The Anaconda Plan or “Scott’s Great Snake,” named after its developer Winfield Scott, was a strategy that called for strong blockades along southern ports and for the Union to gain control of the Mississippi River in order to separate the seceding states in two. For the Confederacy no ports meant it couldn’t sell its number one cash crop… cotton. And without capitalizing on this important resource the seceding states suffered financially. Control of the Mississippi was key  and after it fell into Union control, the Confederacy was again severely weakened.  The image of this strategy looks similar to that of an anaconda, working itself around its enemy, and strangling it from the outside in.  

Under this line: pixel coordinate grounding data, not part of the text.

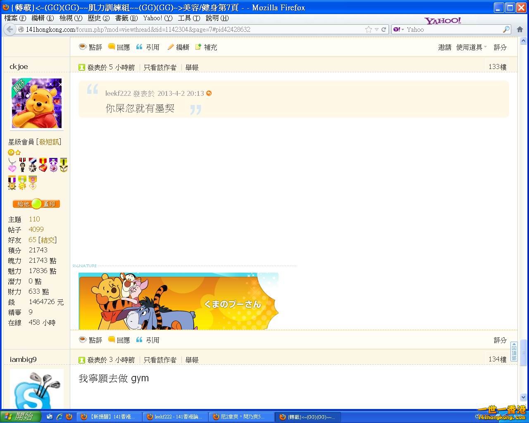Viewport: 529px width, 423px height.
Task: Open Internet Explorer from quick launch
Action: [59, 417]
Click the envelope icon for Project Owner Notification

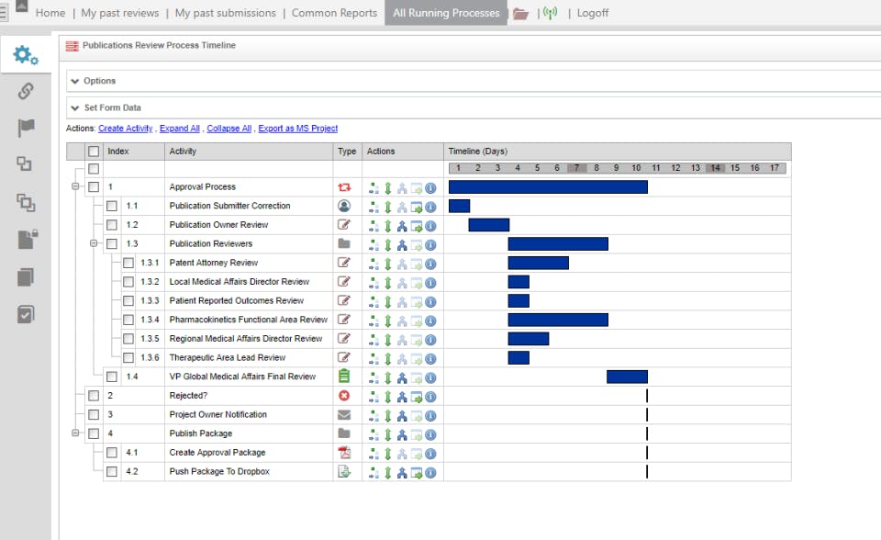coord(344,415)

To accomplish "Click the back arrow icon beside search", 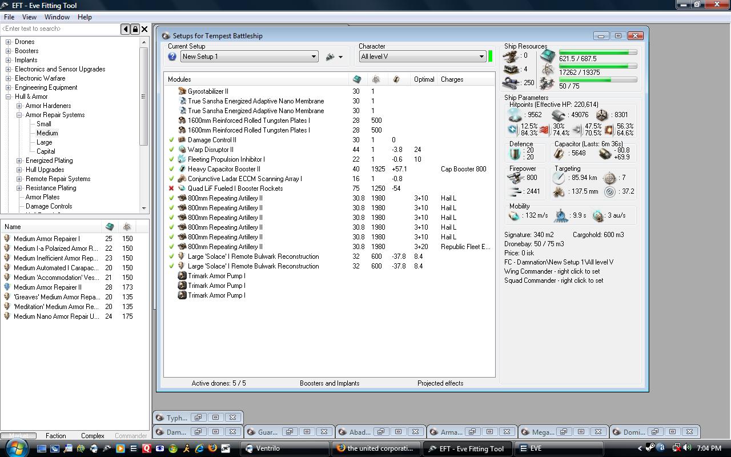I will [125, 29].
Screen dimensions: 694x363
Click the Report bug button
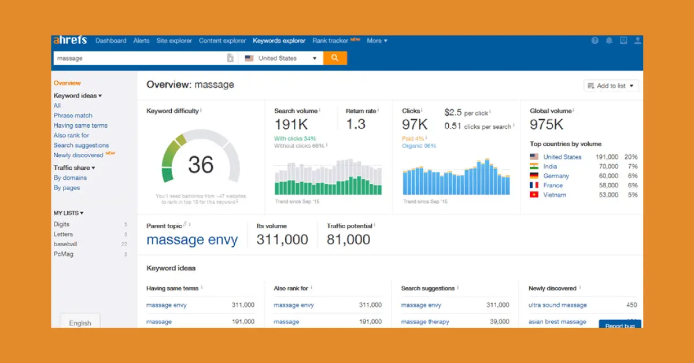619,325
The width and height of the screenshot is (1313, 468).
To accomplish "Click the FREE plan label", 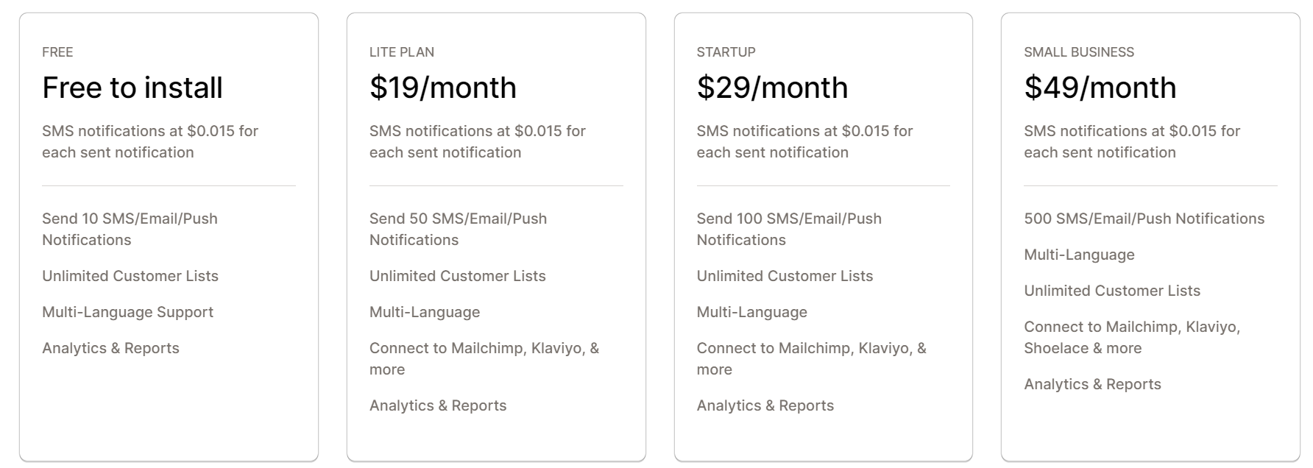I will 57,52.
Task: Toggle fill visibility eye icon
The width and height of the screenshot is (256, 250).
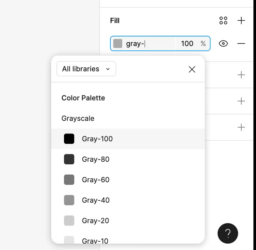Action: (223, 44)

Sherman’s March to the Sea

Beginning in November of 1864, General William Tecumseh Sherman led an overwhelming amount of soldiers from Atlanta to Savannah leaving a path of destruction meant to strike fear into the hearts of the  Southern civilians as well as destroy anything that may be useful or of value to the Confederate army. Railroad lines were destroyed, building burned to the ground, and livestock and crops were stolen. The march ended in December, and concluded the 300 mile long, 50 mile wide trail of destruction that was a great blow to Southern moral. 

Francis E. Brownell formally received the Medal of Honor in 1877 for killing James Jackson-the murderer of Elmer Ellsworth, colonel of the 11th New York, in May of 1861. Chronologically, Brownell’s actions were the first to be seen as worthy of receiving the Medal of Honor.

Quaker Guns: black-painted logs made to resemble large canons to make the enemy believe a fort was heavily guarded. It is understandable that Confederates had to resort to this tactic more often because of their lesser amount of factories and supplies.